This is an excellent analysis by Thomas Bradstreet, who examines some recent articles on why “NeverTrump” should be the default position for Christians, and shows clearly why this kind of thinking is so vacuous.
One of the things about politics (vs theology, I suppose), is that in theology we can often cite chapter and verse, or we can cite some prior theologian who said such-and-such, and that can be used as real evidence to support a position.
In the realm of politics, everyone has an opinion, but there are no chapters-and-verses (which aren’t taken out of context, or which aren’t subjected to the kind of rigorous thinking that you’re doing here).

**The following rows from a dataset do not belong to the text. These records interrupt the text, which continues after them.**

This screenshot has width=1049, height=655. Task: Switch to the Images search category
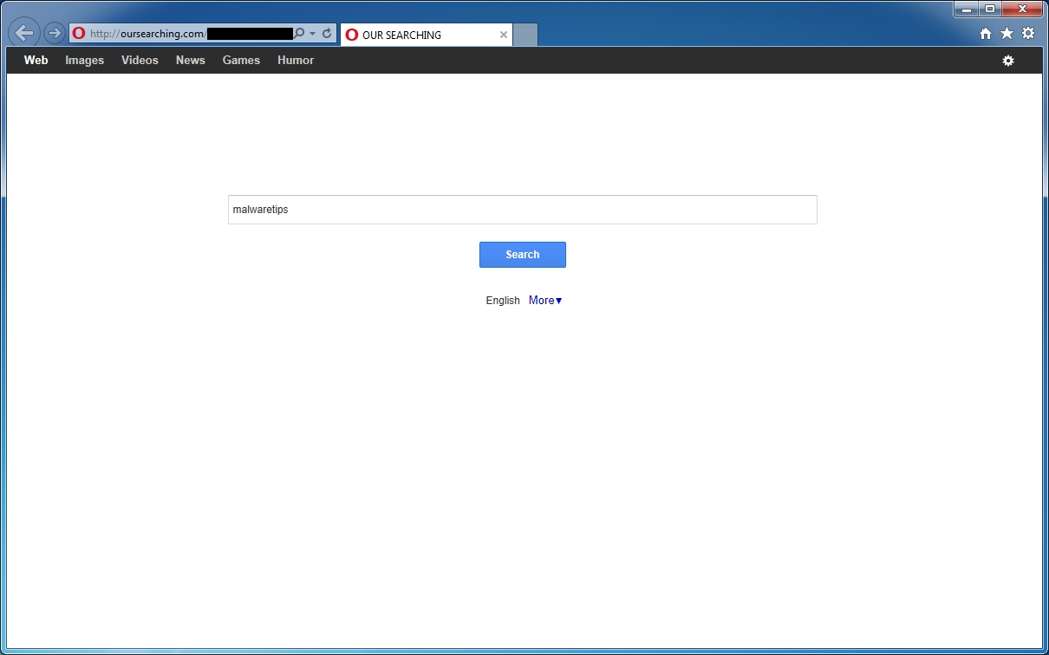click(x=84, y=60)
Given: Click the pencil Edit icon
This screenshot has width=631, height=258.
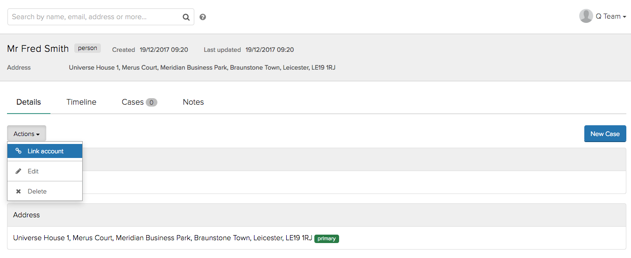Looking at the screenshot, I should pyautogui.click(x=19, y=171).
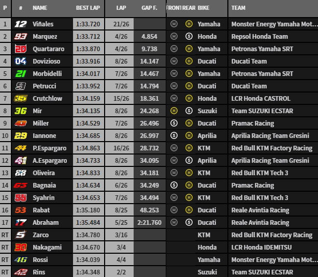Select Rossi's yellow 46 number badge
Image resolution: width=318 pixels, height=277 pixels.
click(20, 260)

Rather:
What’s striking about the writing of [many of the] NeverTrump evangelicals generally is the utter absence of any theoretical discussion of what would seem to be a foundational issue, namely, how one would go about determining how one should vote. Why would a movement, one that so values truth and honesty, give so little attention to what is most necessary to prove their conclusions? The answer is this: NeverTrump evangelicals exist in a sea of rhetorical devices, tricks, moralisms, and pithy lines. The moment that they get precise they disclose their vacuous reasoning and the emotive foundations of their unthought and, in consequence, lose their cheering crowd.
It’s that same thing that we see a lot and have described in the past ... someone may be a competent scholar in one field, but that almost never seems to translate to being particularly insightful in a field that’s not that person’s field of scholarship.
This article, on the other hand, is a model of clear thinking that will benefit many evangelicals (I hope) as we move into the 2018 and 2020 election cycles.
(Thomas Bradstreet is a Ph. D. candidate in political science and teaches at a university in the southern United States.)